An aside--I refuse to have the tv upstairs. We don't have a terribly big house anyway and to have a television upstairs would make concentration and peace impossible. It's a good arrangement really--the kids can be sent down there, and between my office (delusions of grandeur for the mud/junk room), the tv area, and Spouseman's mancave, we all have a sufficiency of space among us.

Anyway.

So I was noodling around on Netflix streaming, mentally muttering about how all the movies I want to see are not available in streaming (like RocknRolla), when I remembered the movie Hunger with Michael Fassbender.

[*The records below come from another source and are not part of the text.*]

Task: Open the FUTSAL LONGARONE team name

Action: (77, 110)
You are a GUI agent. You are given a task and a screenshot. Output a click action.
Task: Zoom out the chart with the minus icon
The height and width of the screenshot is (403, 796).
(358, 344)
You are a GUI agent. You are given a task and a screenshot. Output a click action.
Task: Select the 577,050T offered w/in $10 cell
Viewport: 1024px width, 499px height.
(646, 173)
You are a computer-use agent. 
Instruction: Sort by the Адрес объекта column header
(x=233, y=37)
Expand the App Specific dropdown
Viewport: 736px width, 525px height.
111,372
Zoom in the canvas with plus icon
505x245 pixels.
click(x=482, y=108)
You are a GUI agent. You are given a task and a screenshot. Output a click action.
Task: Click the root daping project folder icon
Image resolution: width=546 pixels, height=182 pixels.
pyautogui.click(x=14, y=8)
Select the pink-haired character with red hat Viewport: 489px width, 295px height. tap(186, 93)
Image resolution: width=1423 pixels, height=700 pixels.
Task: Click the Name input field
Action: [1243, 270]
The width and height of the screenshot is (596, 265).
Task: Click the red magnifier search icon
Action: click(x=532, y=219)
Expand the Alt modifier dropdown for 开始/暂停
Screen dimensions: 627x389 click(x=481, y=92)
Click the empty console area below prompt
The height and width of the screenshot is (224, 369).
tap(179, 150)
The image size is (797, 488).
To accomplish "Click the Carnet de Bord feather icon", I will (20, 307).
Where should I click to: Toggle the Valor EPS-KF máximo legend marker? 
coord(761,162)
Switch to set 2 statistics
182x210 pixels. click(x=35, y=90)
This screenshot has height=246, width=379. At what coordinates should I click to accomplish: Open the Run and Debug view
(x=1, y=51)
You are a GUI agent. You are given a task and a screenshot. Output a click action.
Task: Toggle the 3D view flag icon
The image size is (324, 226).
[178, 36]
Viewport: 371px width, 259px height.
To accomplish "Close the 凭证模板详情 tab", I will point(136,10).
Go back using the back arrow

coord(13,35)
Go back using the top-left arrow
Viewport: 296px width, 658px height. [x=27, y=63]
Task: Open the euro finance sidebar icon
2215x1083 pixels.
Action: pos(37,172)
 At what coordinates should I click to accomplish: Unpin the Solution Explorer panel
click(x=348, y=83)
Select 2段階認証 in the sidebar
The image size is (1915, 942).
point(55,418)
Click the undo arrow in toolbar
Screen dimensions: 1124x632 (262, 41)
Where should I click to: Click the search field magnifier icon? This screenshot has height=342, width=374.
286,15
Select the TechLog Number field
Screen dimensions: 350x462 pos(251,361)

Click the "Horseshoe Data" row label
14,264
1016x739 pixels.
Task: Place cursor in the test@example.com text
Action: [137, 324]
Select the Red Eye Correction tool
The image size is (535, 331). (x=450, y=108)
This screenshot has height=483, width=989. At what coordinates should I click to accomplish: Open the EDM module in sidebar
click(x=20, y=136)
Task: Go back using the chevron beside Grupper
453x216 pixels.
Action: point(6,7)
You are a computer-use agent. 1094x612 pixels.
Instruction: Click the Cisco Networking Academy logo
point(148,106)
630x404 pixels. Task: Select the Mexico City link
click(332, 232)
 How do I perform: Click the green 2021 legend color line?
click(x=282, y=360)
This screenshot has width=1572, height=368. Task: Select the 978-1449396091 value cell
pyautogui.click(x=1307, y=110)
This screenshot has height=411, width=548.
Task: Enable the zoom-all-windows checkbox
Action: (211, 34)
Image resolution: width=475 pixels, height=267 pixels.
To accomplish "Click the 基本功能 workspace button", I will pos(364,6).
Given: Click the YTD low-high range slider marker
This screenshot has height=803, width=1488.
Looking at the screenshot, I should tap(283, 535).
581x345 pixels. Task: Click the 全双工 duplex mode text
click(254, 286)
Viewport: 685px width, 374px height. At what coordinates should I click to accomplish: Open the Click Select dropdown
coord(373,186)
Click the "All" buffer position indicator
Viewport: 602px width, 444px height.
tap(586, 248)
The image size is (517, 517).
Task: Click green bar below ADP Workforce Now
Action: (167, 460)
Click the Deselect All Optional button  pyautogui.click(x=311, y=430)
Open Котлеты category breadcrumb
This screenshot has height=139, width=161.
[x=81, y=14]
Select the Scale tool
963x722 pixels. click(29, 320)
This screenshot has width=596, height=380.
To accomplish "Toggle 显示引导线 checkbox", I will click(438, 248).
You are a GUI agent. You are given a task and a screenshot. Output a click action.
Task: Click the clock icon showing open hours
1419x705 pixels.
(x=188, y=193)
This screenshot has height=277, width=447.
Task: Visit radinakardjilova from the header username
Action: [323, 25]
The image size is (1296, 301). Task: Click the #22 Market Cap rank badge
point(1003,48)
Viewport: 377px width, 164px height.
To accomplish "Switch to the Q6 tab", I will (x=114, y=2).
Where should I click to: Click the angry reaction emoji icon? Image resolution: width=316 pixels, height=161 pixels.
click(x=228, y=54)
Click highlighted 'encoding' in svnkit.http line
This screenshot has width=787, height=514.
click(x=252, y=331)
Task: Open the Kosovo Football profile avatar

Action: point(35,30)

Remember Michael Fassbender?  Hottie Magneto in X-Men: First Class, who kinda stole the screen from James MacAvoy?  (Not an easy feat.) After I saw the movie in the theater and detected the ghost of an Irish accent, I did some research and found out he's half German, half Irish.  (That combination seems to yield some amazingly pulchritudinous results, according to some folks.)  I also read that his performance in Hunger was extraordinary.  And whattaya know, it was on streaming.  So I watched it.

And it's rough.  For those of you who don't know, Hunger is a sketch of the 1981 Irish hunger strike led by Bobby Sands (Fassbender's role) in 1981.  We see the briefst glimpses of the situation--never an overview of how the Irish and the British came to such a sorry pass, which might have been useful to some folks.  On the other hand, I don't think writer/director Steve McQueen was interested in that--I think he wanted his audience to get their noses right up in the shit (yes, I said shit), in the rotten food, the maggots, the trunchons.  It really was like a taste of hell on earth.

And looking at the fluffery of X-Men, and the whole Marvel Comics movie machine (which is boring the crap out of me by now), who'da thunk that Fassbender would turn in such a performance?  Sure, the razzledazzle is the spectacle of this man, who was slim to begin with, losing 40 pounds on a 600 calorie-a-day diet for 10 weeks.  But the meat is his performance--the scene between his character and Liam Cunningham's priest is quietly startling.

Do not see this movie if you have problems with feces, maggots, naked men, unrelieved beating, and blood.